» Aim:
Locate each line of the rows below that contains the string "Task", and copy those lines out.
:: Supplied data
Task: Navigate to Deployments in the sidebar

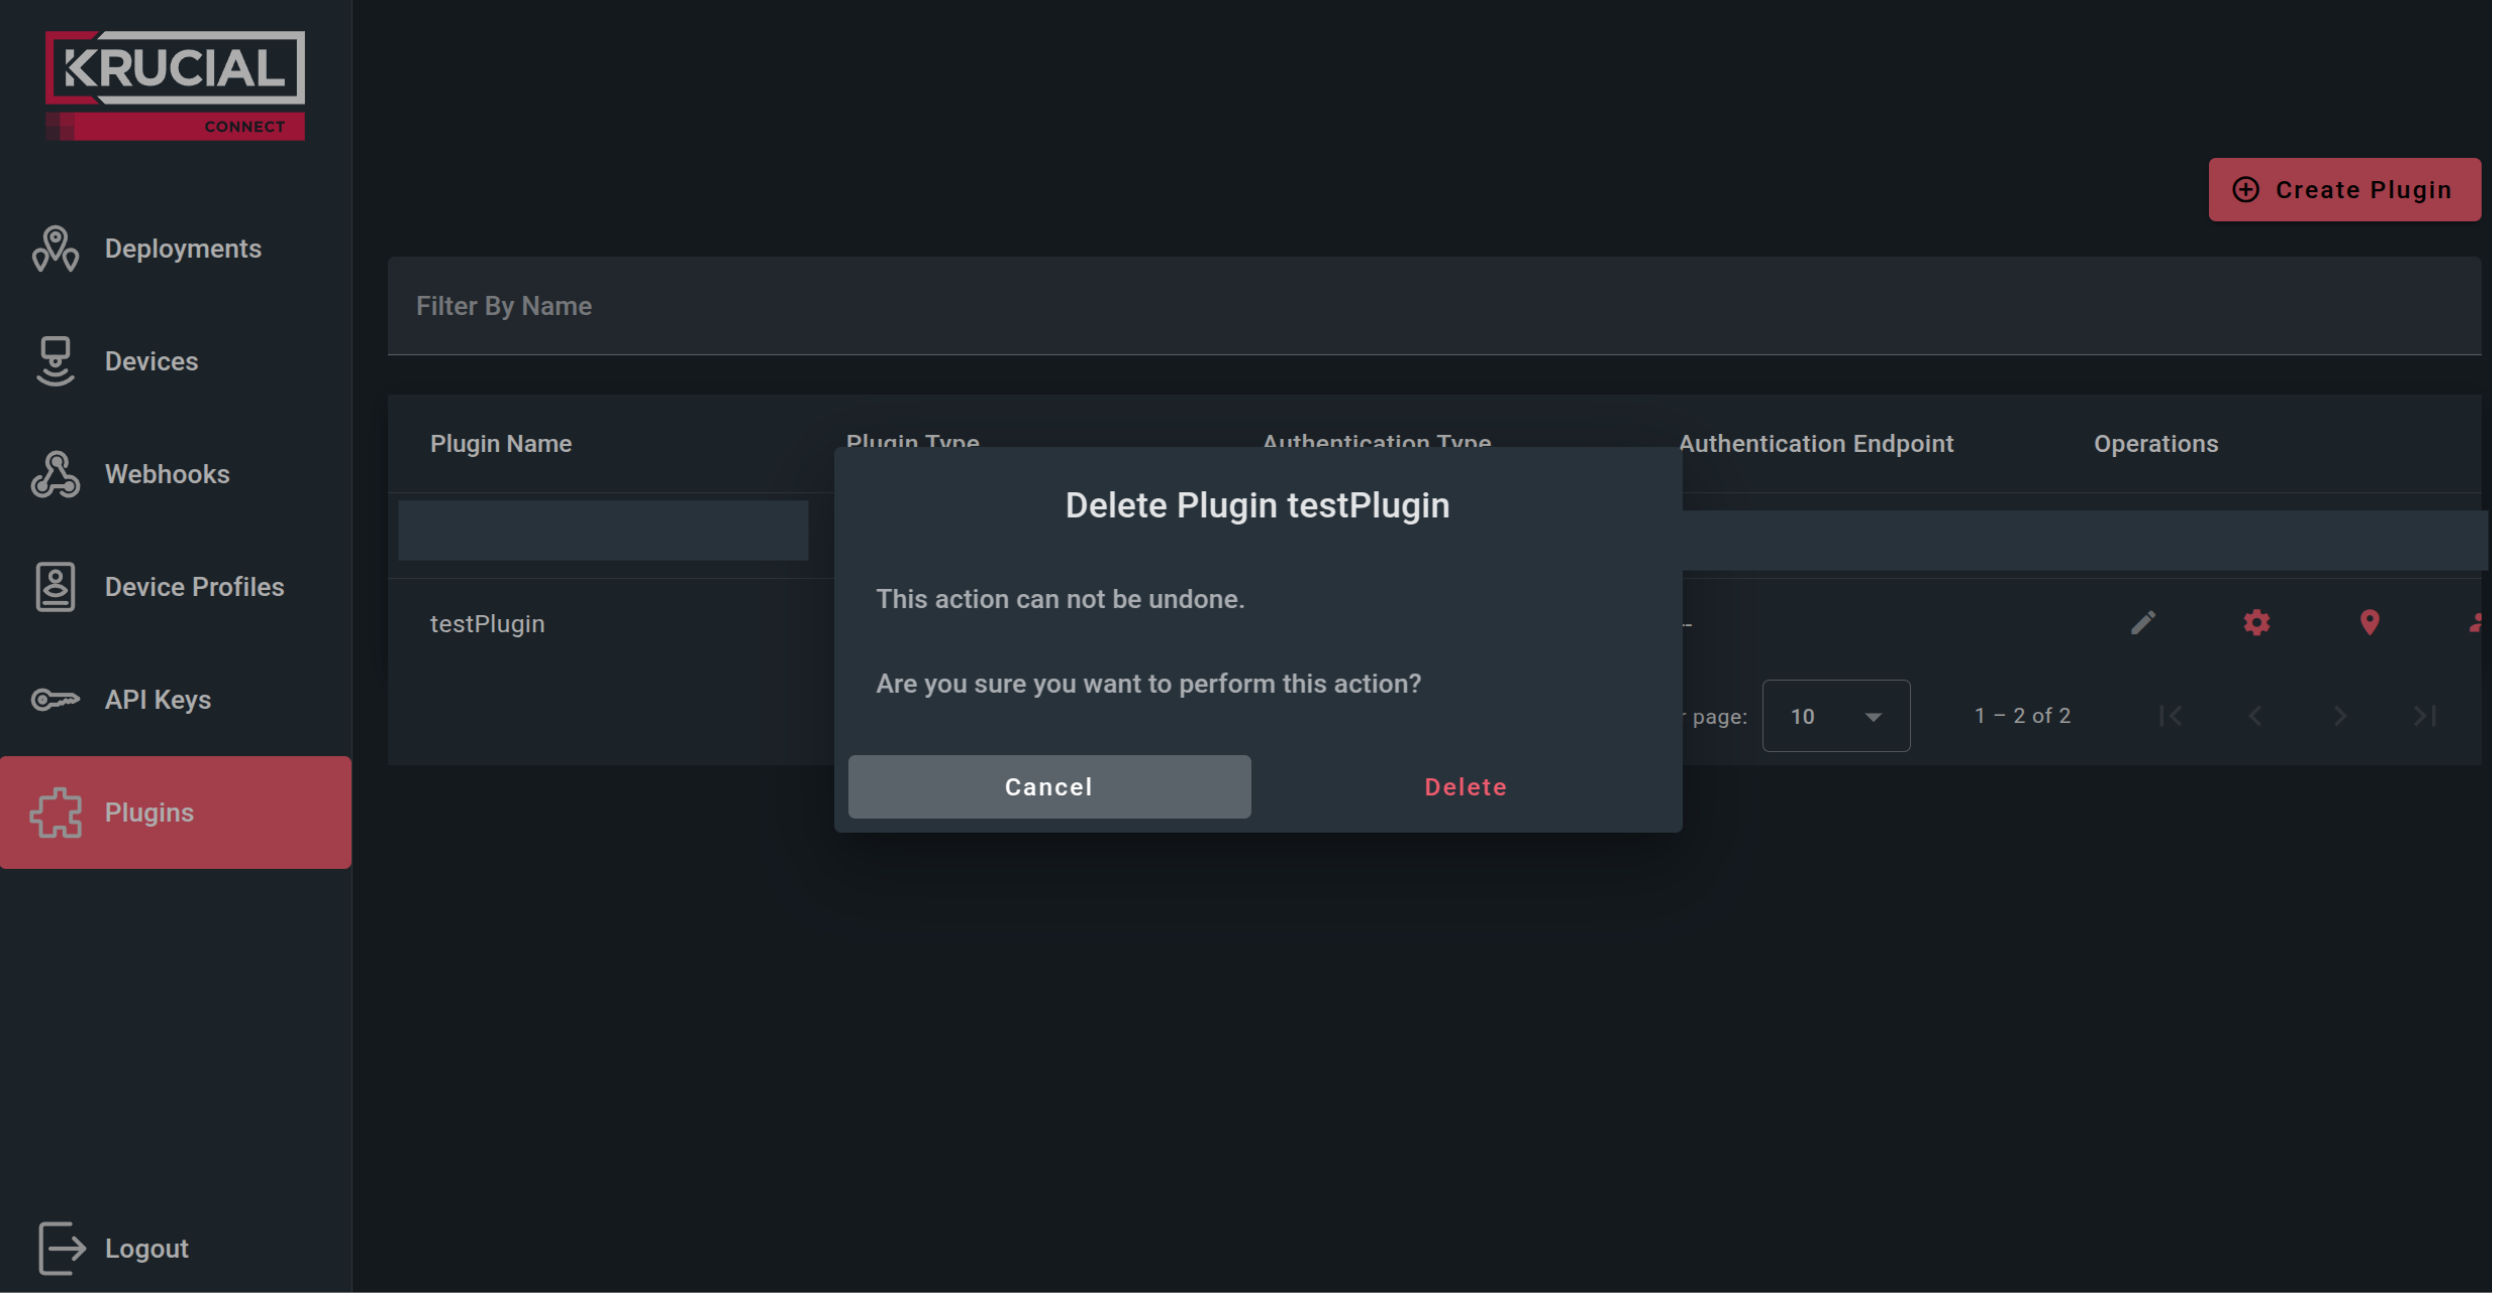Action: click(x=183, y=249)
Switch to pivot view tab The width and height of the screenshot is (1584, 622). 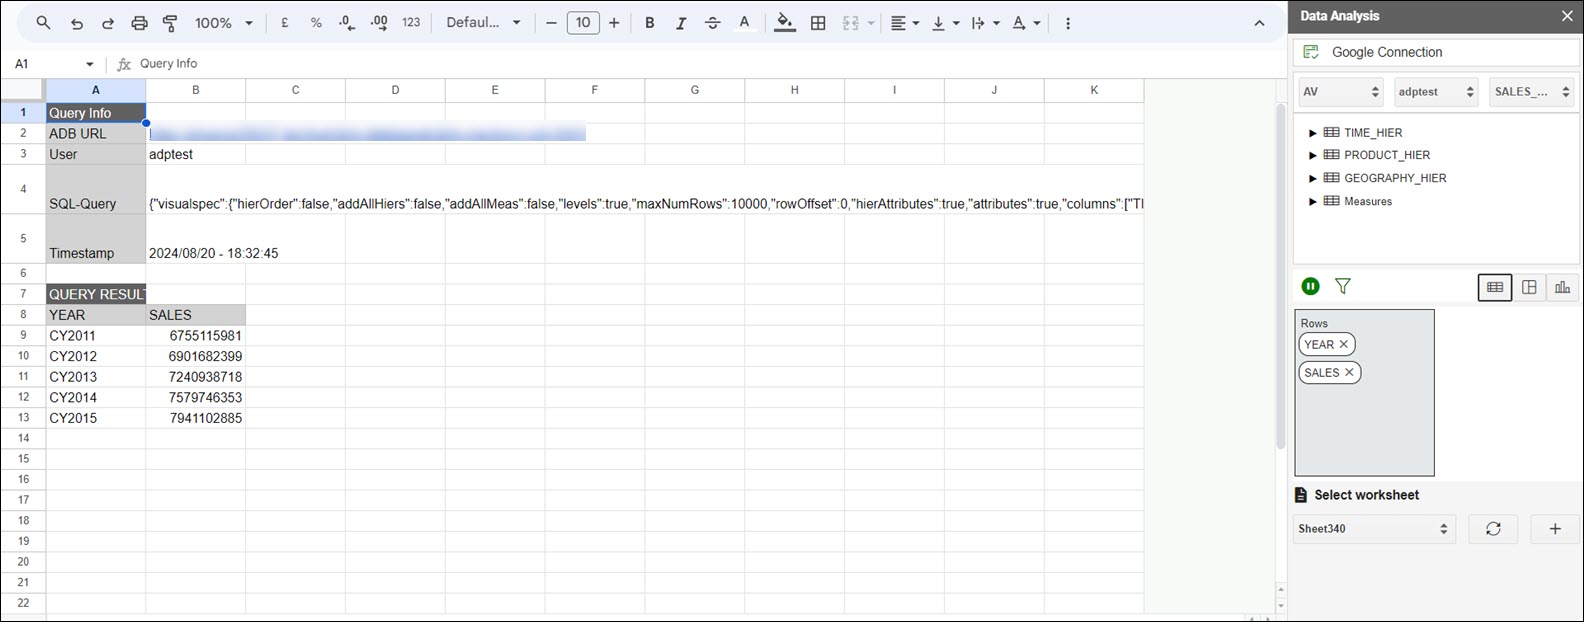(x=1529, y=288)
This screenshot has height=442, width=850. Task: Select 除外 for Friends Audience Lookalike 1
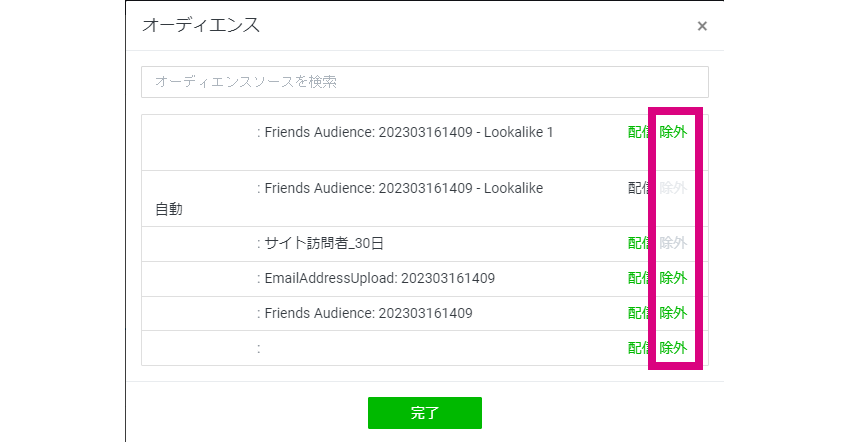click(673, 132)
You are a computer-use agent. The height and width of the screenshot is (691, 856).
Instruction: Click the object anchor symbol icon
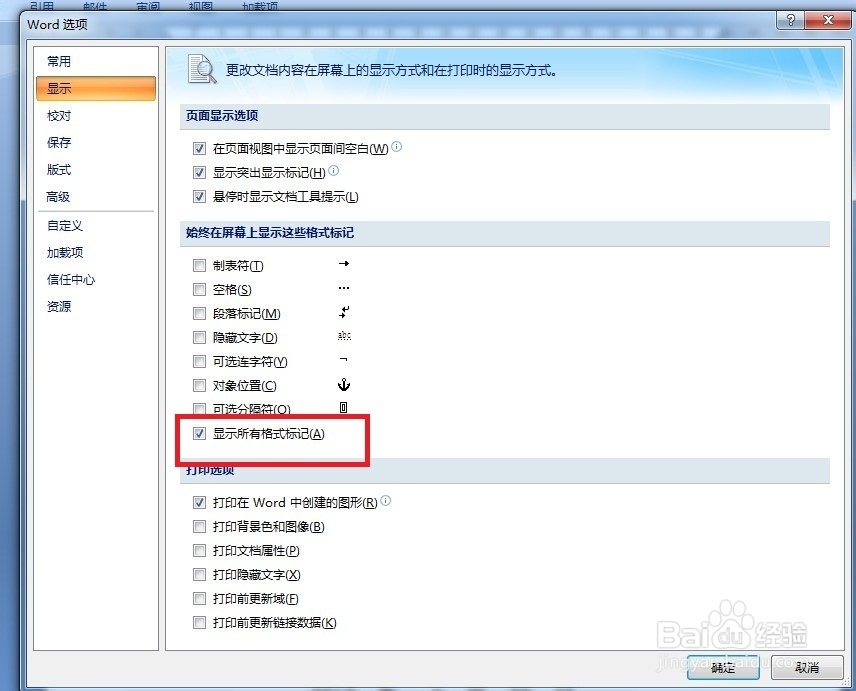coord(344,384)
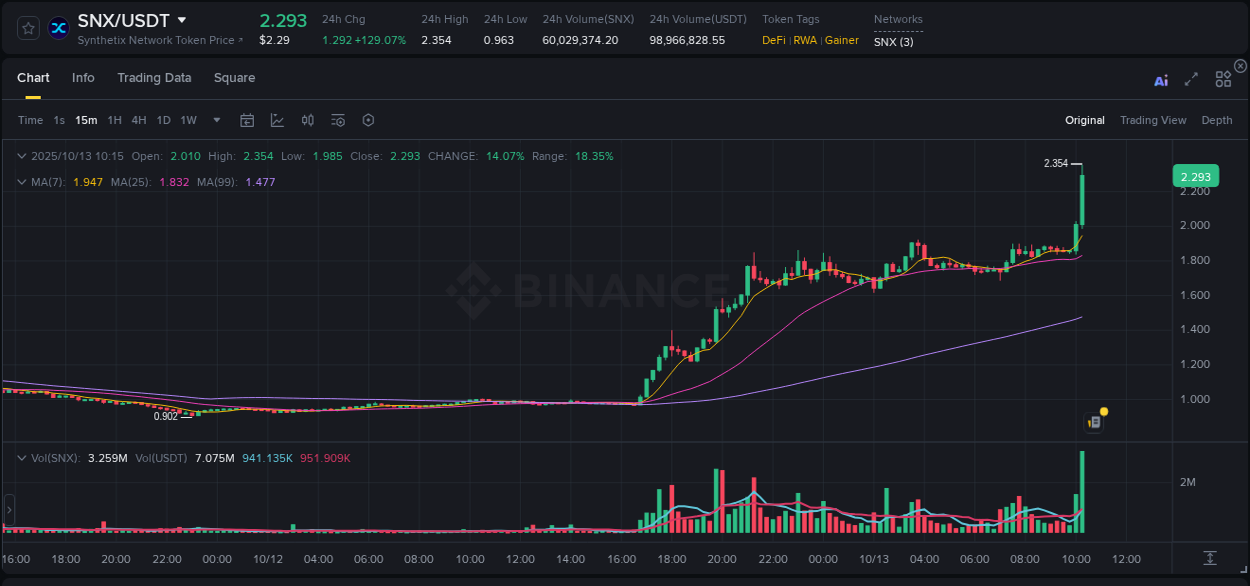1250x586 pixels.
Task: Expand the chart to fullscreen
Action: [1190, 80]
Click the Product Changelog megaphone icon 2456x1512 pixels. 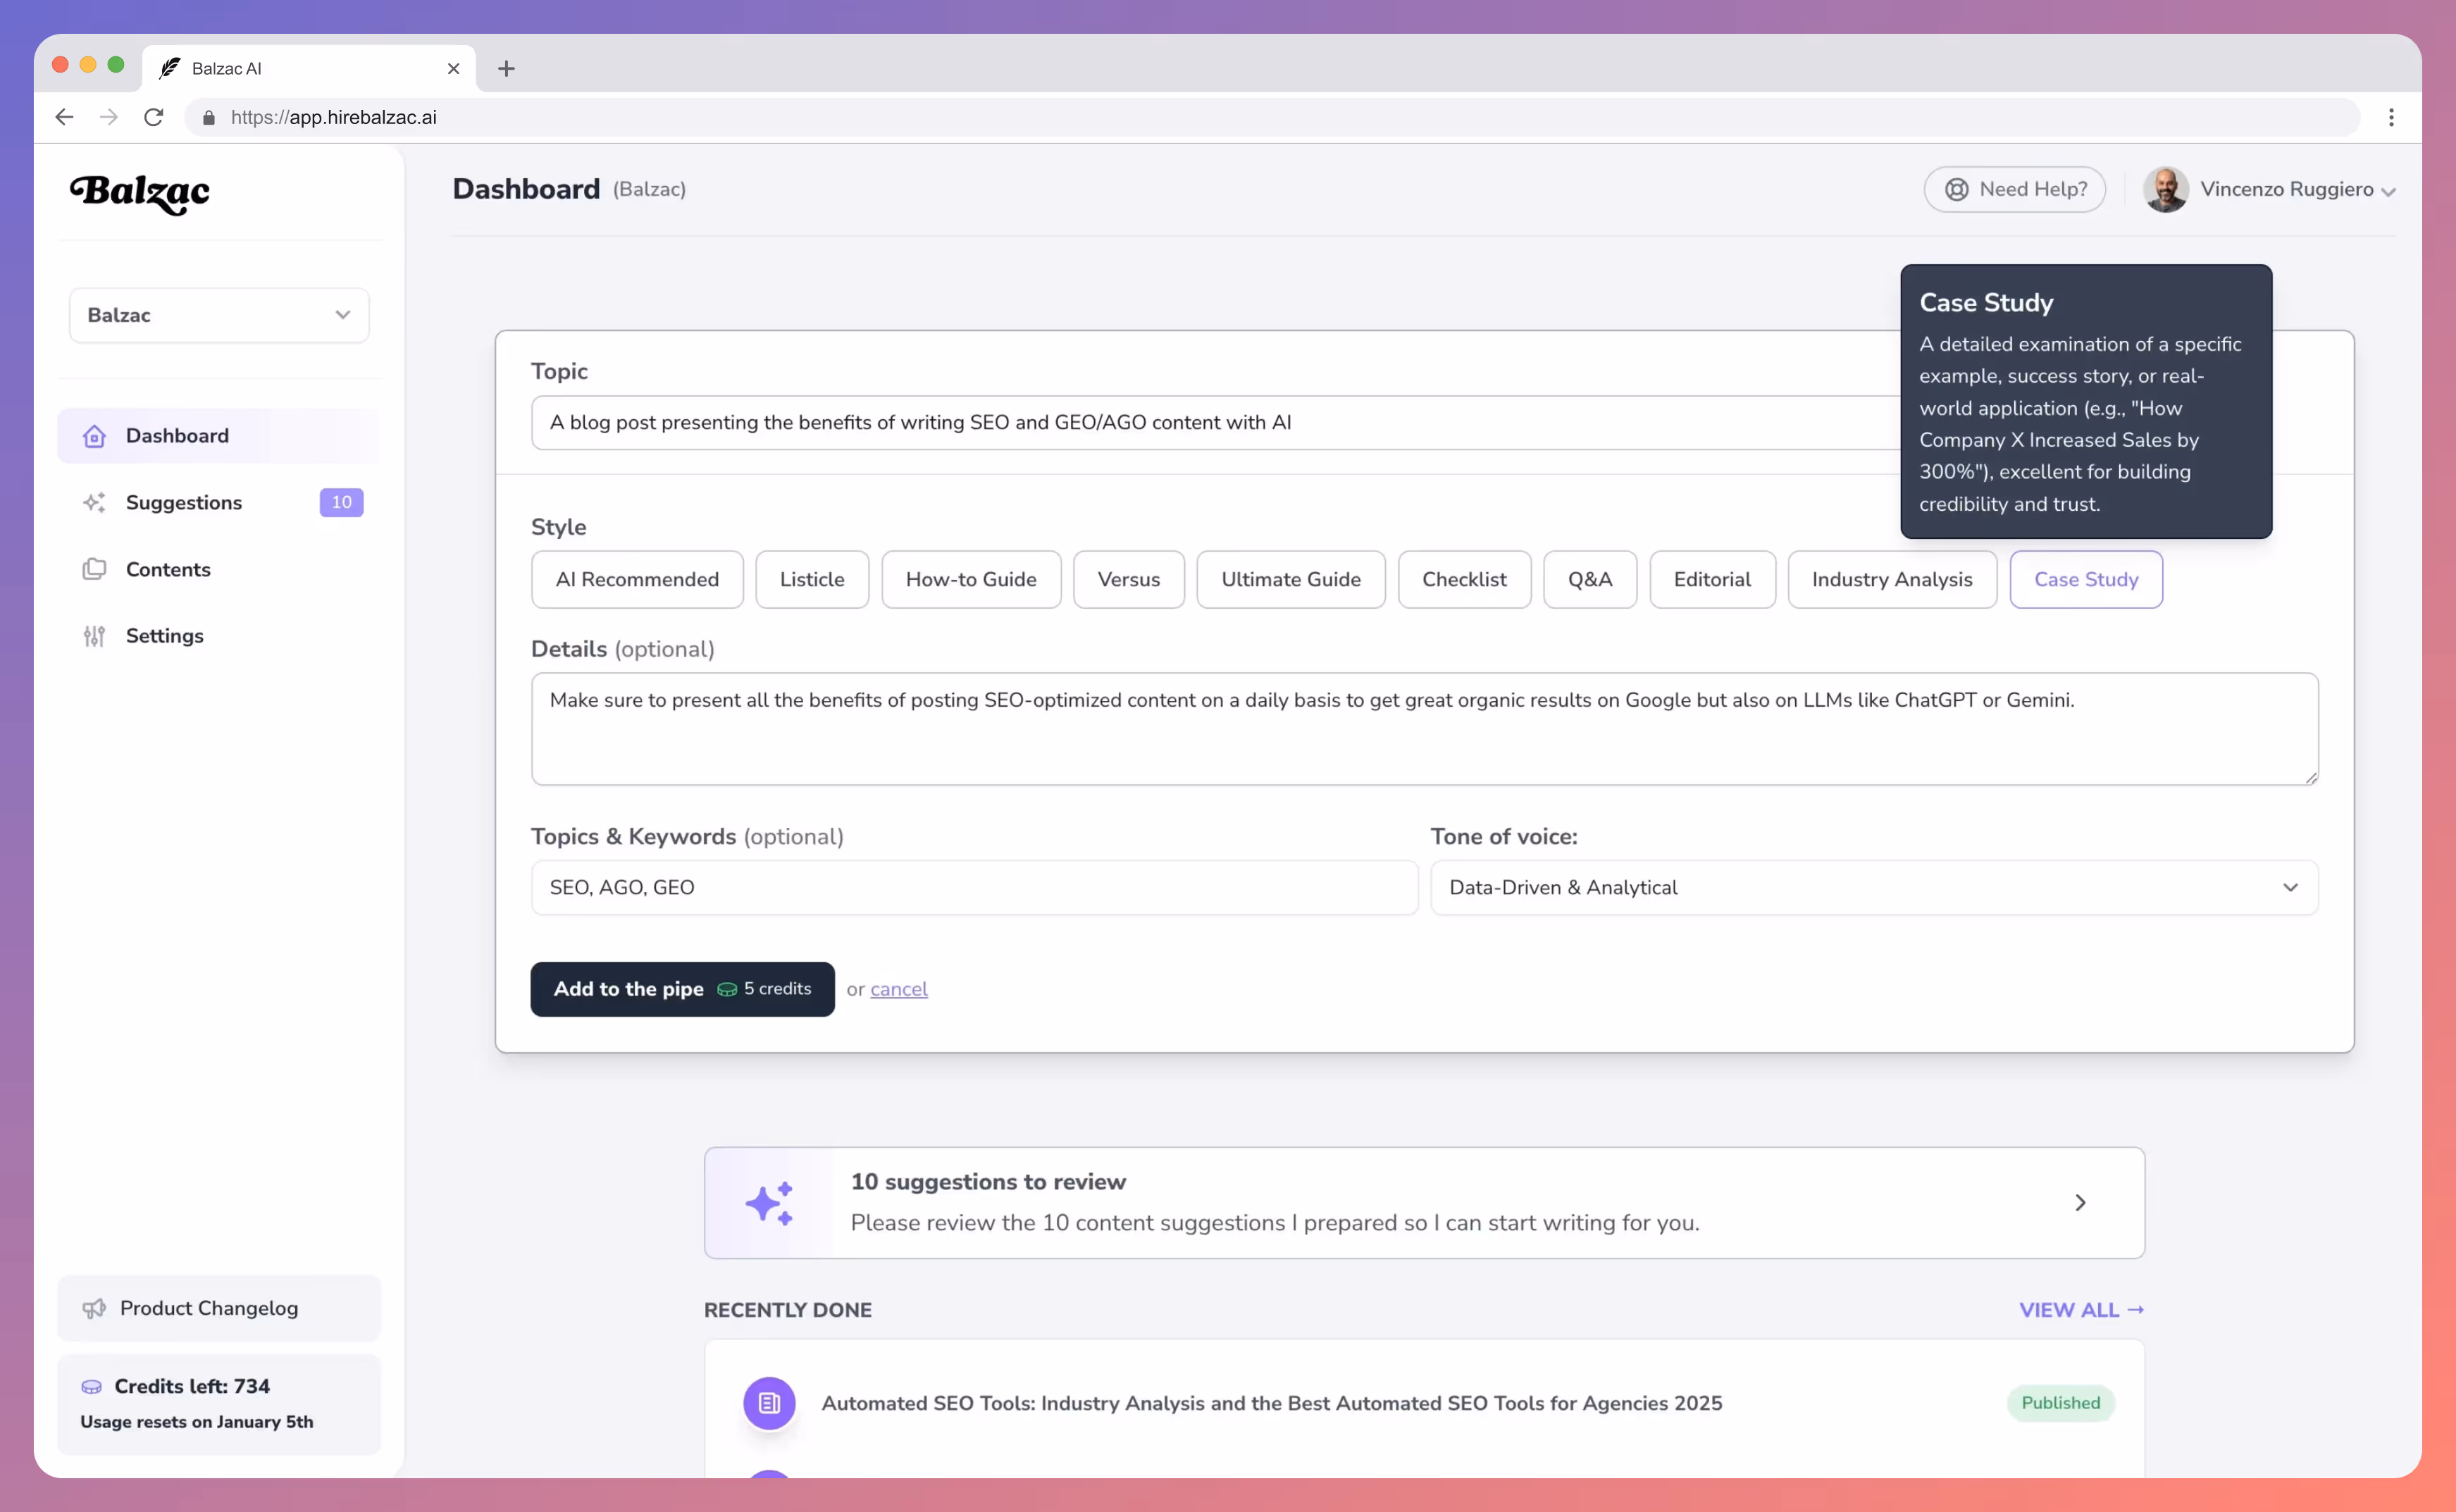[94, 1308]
::::
» Final answer:
Task: Navigate to Deployments in the sidebar
This screenshot has height=442, width=850. Task: Select 除外 for Friends Audience Lookalike 1
Task: Expand the chart to fullscreen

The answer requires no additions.